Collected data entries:

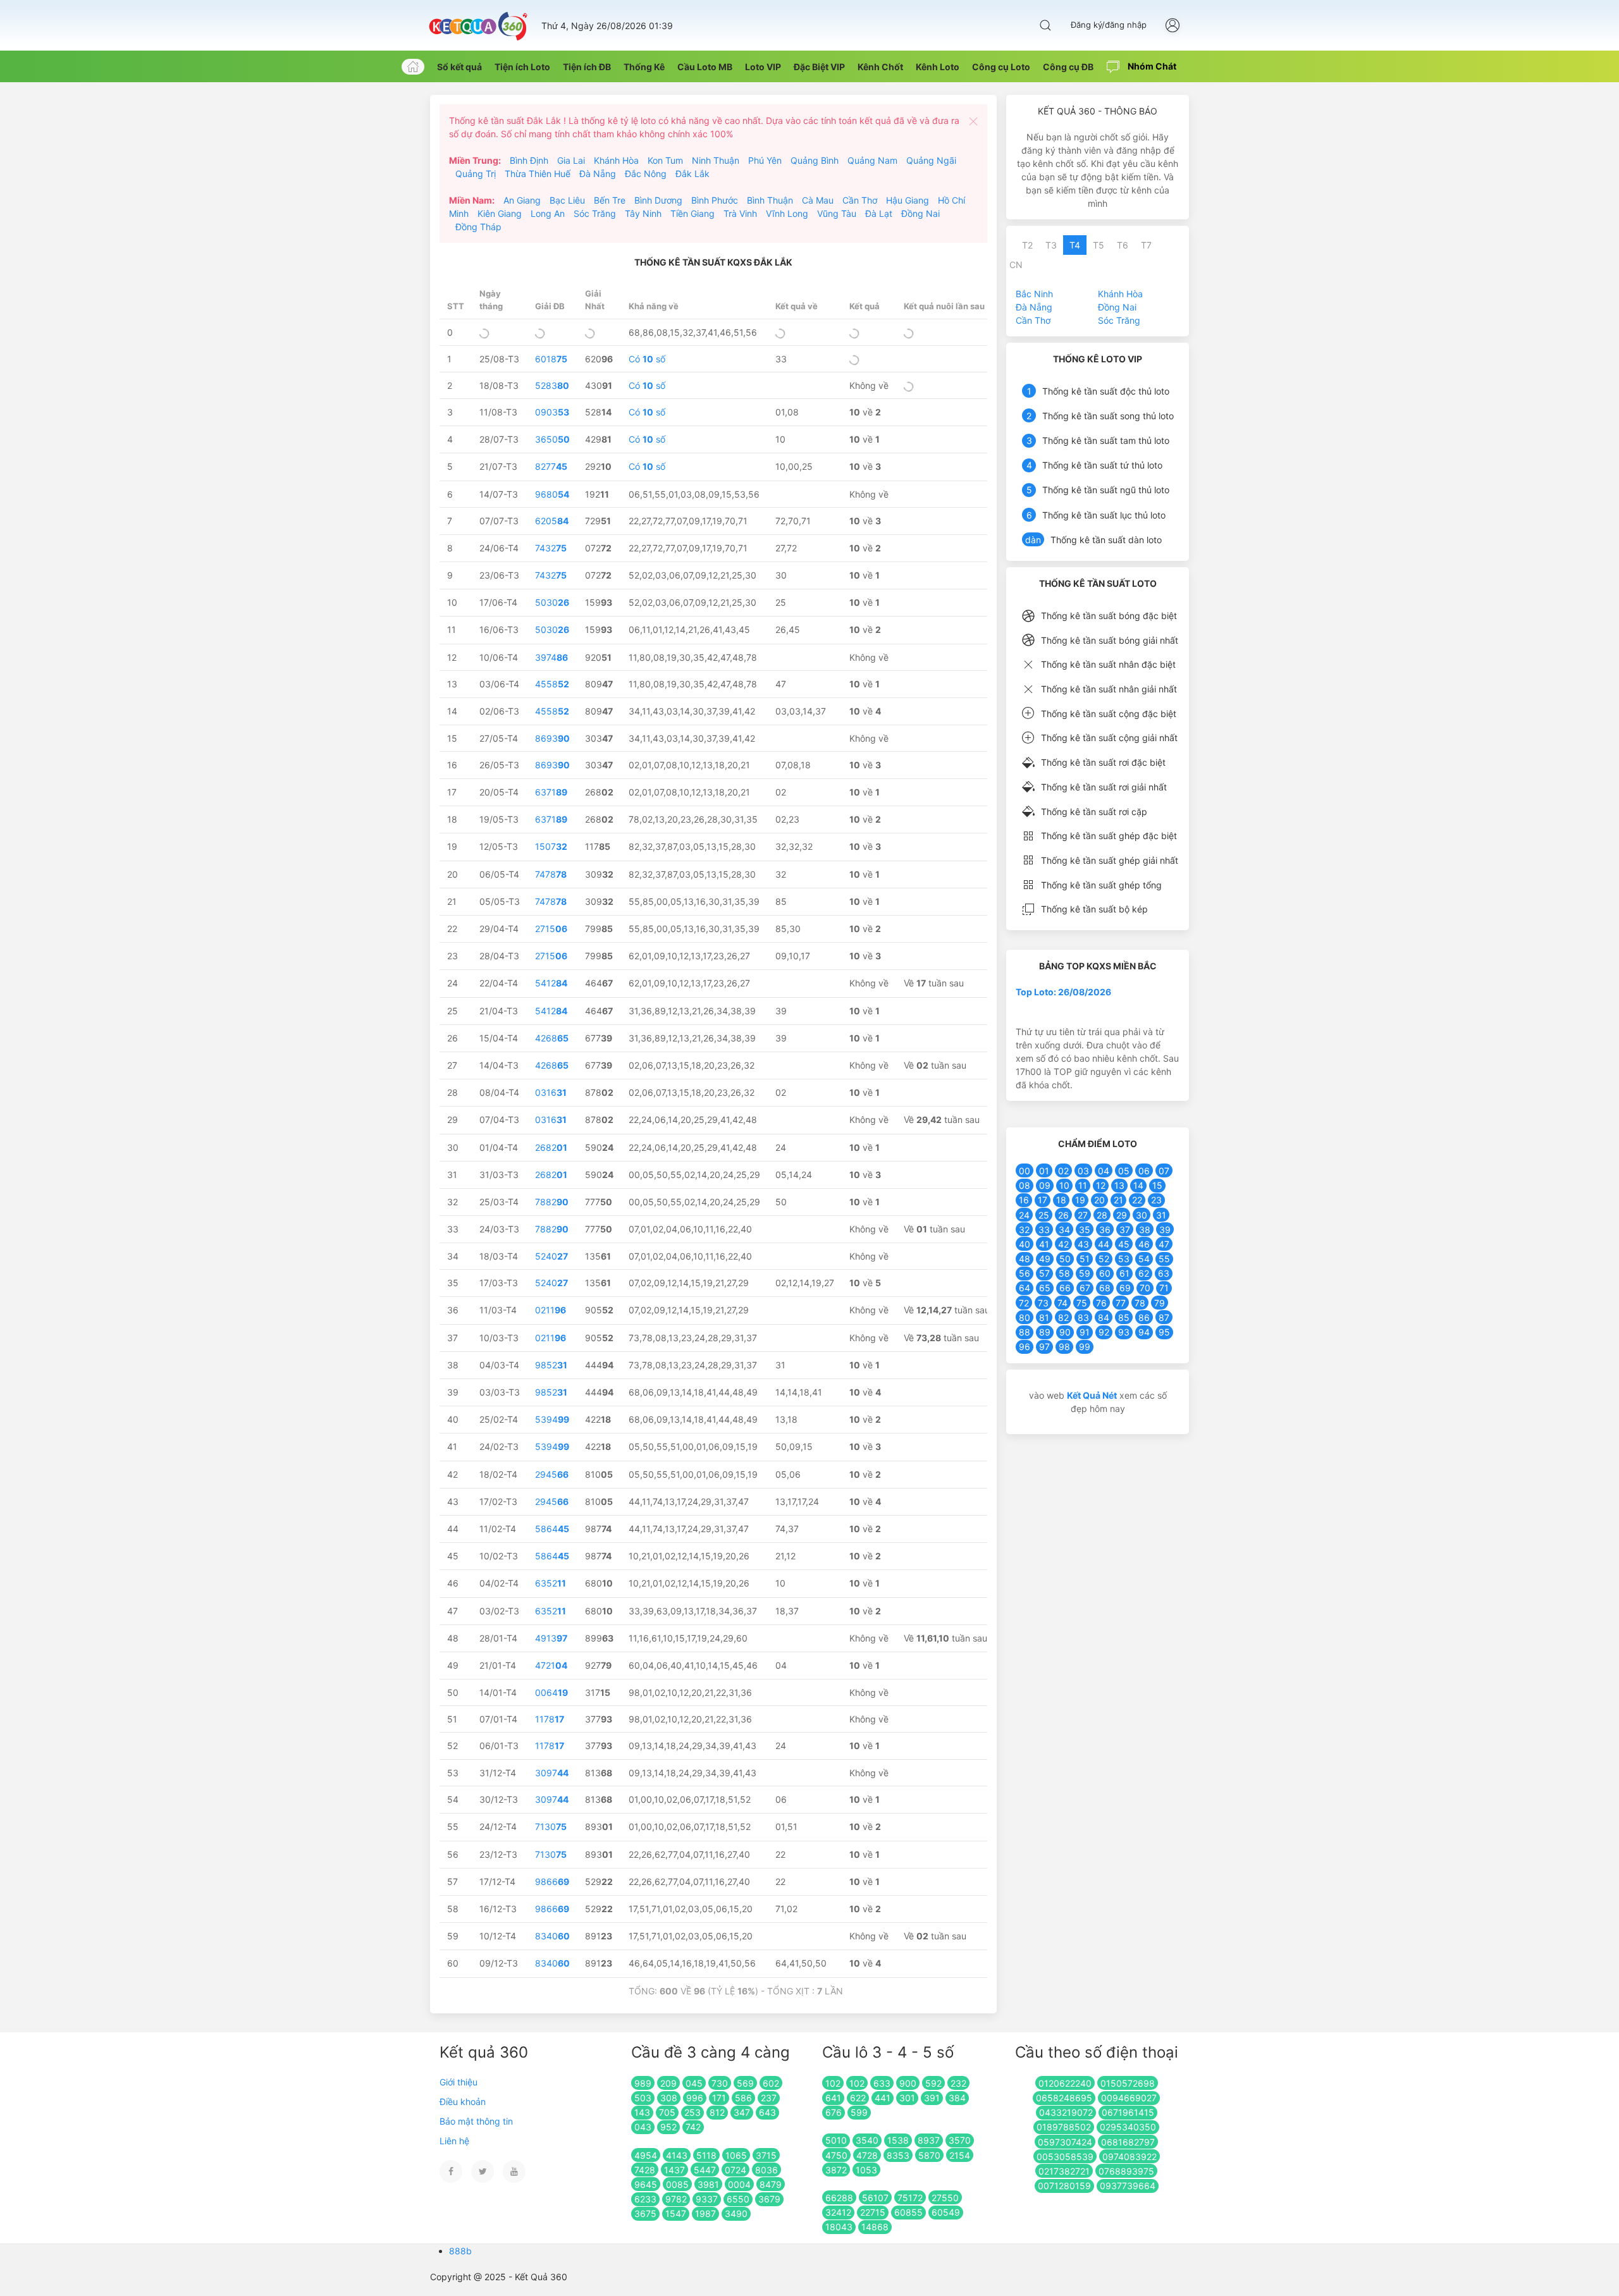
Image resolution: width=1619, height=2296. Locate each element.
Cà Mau (818, 200)
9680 (552, 494)
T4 (1074, 245)
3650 (552, 439)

Exercise directions:
Please retype the records above exactly, leaving every image out.

Result:
Image resolution: width=1619, height=2296. Locate each element.
Cà Mau (818, 200)
9680 (552, 494)
T4 (1074, 245)
3650 (552, 439)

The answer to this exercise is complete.